ファーウェイが通信機器と自動車の2大分野に特化し制裁対象中国企業と「脱半導体米国化大連合」結成

© Reuters / 達志影像

注目ポイント

中国のテック産業を代表する企業・ファーウェイ(HUAWEI)が、米国からの半導体入手を阻む制裁措置から逃れるため、同じく制裁を受けている他社と手を組み「脱半導体米国化大連合」を結成した。将来的には通信機器と自動車の2大分野に特化した事業展開を目指す予定だ。

米国の制裁を2年間受けてきたファーウェイが高性能チップを入手できず、解決策を模索し続けてきた。先日の日経アジアの報道によると、ファーウェイは米国から制裁を受けている中国の他の半導体企業と手を組み、脱チップ米国化の目標を達成するために通信機器や自動車分野に特化した中国本土でのサプライチェーンを構築しようとしている。


米国の制裁により減少するファーウェイの収益

2019年に前アメリカ大統領のドナルド・トランプ氏(Donald Trump)は、中国5Gテクノロジーの大手ファーウェイに対し貿易戦を仕掛けた。その内容は、世界各国にファーウェイの通信製品を使用しないよう警告を発し続けたのだ。ファーウェイが発表した2021年の財務報告書によると、売上高は6368億人民元で、前年比28.6%の大幅減となった。当時のファーウェイ輪番会長の郭平氏は、2021年を乗り切ったとはいえ、ファーウェイは引き続き「生き残る」ために戦わなければならないと述べている。

関係者から日経アジアへの情報提供によると、ファーウェイは米国の制裁から逃れて生き残るために、同じく制裁を受けている多くの企業と連合を結成する意向であることが分かった。中国半導体メーカー最大手の中芯国際(SMIC)や、半導体製造会社の福建晉華(JHIC)などが連合の候補に挙げられている。ファーウェイの傘下にある半導体設計会社のハイシリコン社(Hisilicon)が稼働を再開できるよう、製造ラインの脱米国化を目指している。

現在、米国は「先端半導体技術」の中国への輸出を制限し、感度が低く技術が遅れているチップのみにしており、中国の携帯電話の生産に深刻な影響を及ぼしている。関係者によると、ファーウェイは中芯国際との協力に加え、公的背景を持つ複数の小規模ファウンドリにもアプローチしている。これによりファーウェイはチップ工場を一から作る必要がない上に、中国政府の資源も活用でき、一石二鳥となる。

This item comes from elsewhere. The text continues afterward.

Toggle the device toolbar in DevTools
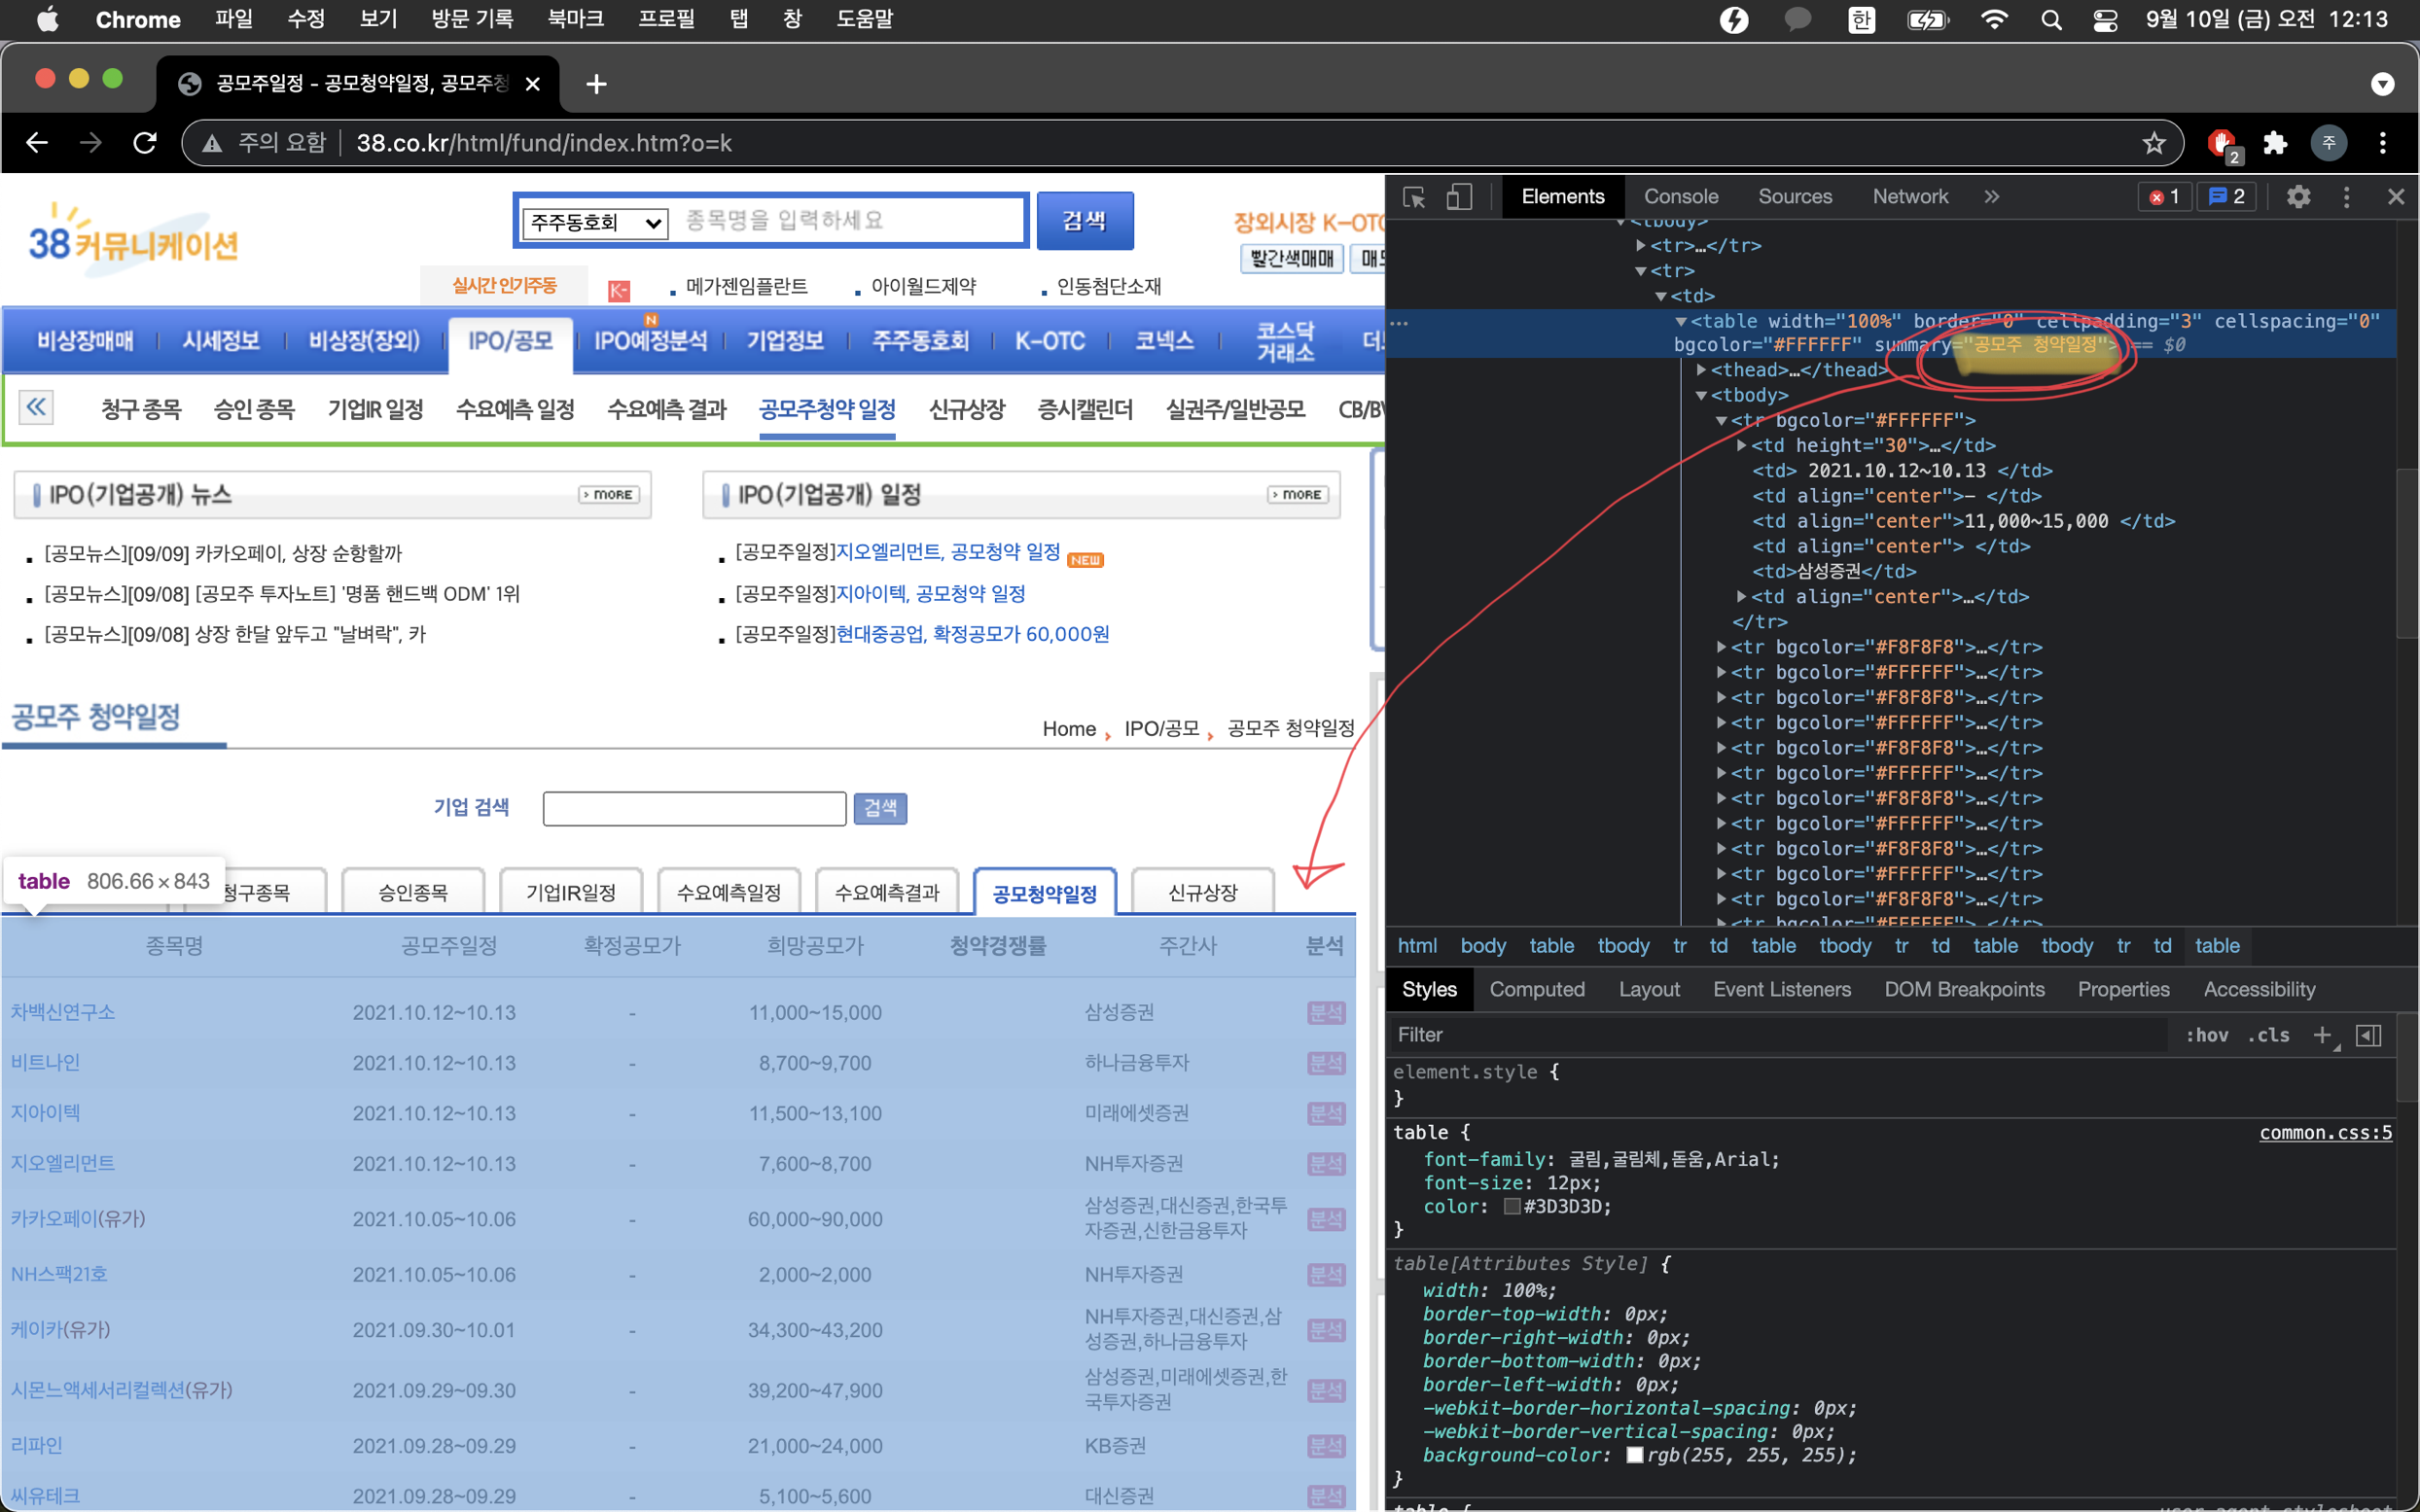Viewport: 2420px width, 1512px height. 1459,197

半導体チップの生産能力を上げるには装置が不可欠で、中国の半導体装置メーカーはスタートは遅いが国家資金の支援を受け、かなりのスピードで成長している。これは将来的にファーウェイが彼らと手を組む可能性があることも意味している。


中国半導体連合、脱米国化のサプライチェーンを構築

中国の市場調査機関である三個皮匠(SGPJBG)の今年(2022年)8月の統計によると、装置関連会社では、北方華創、中微公司、芯源微、至純科技、萬業企業が含まれる。この他に盛美上海、屹唐股份、華海清科、拓荊科技などが新規株式公開(IPO)を実施中である。

その中でも北方華創(NAURA)の半導体製造関連製品のエッチング装置、PVD装置、CVD装置、ALD装置、酸化/拡散装置、熱処理装置、洗浄装置などが代表的である。現在、同社の半導体チップ技術は28nmにて成熟したプロセスを持っており、14nmは検証段階、先端プロセスである7nmは開発段階である。

次に、半導体装置の重要設備であるイオンエッチングを供給している中微公司は、初期にCCPプラズマエッチング装置を開発し、近年はICPエッチング装置を開発している。中微公司は国際トップクラスの顧客に装置を提供しており、65nmから14nm、7nmまでの製造プロセスに力を入れている。

関係者は日経アジアに対し、ファーウェイの脱米国化生産ラインは高度の技術を追求せずに、成熟した製造プロセスに重きを置いている。すなわち、ファーウェイが重視しているのは精密な携帯電話用チップの技術ではなく、通信機器と自動車の2大分野であることが分かると強調した。報道によると現在、ファーウェイは携帯電話業界において縮小傾向にあるが、通信事業は競争力を維持している。

市場調査機関トレンドフォース(TrendForce)の8月の発表によると、5G通信用設備市場におけるシェアのトップは依然として29%のファーウェイで、次いでスウェーデンのエリクソンが24%となっている。

フィンランドのノキア(Nokia)が21.5%、韓国のサムスン(Samsung)が12%、中国の中興通信(ZTE)が2.5%で後に続く。中国政府の強い支援のもと、現地の半導体技術が通信機器用チップの需要をほぼ満たし、今後も徐々に拡大していくと見られている。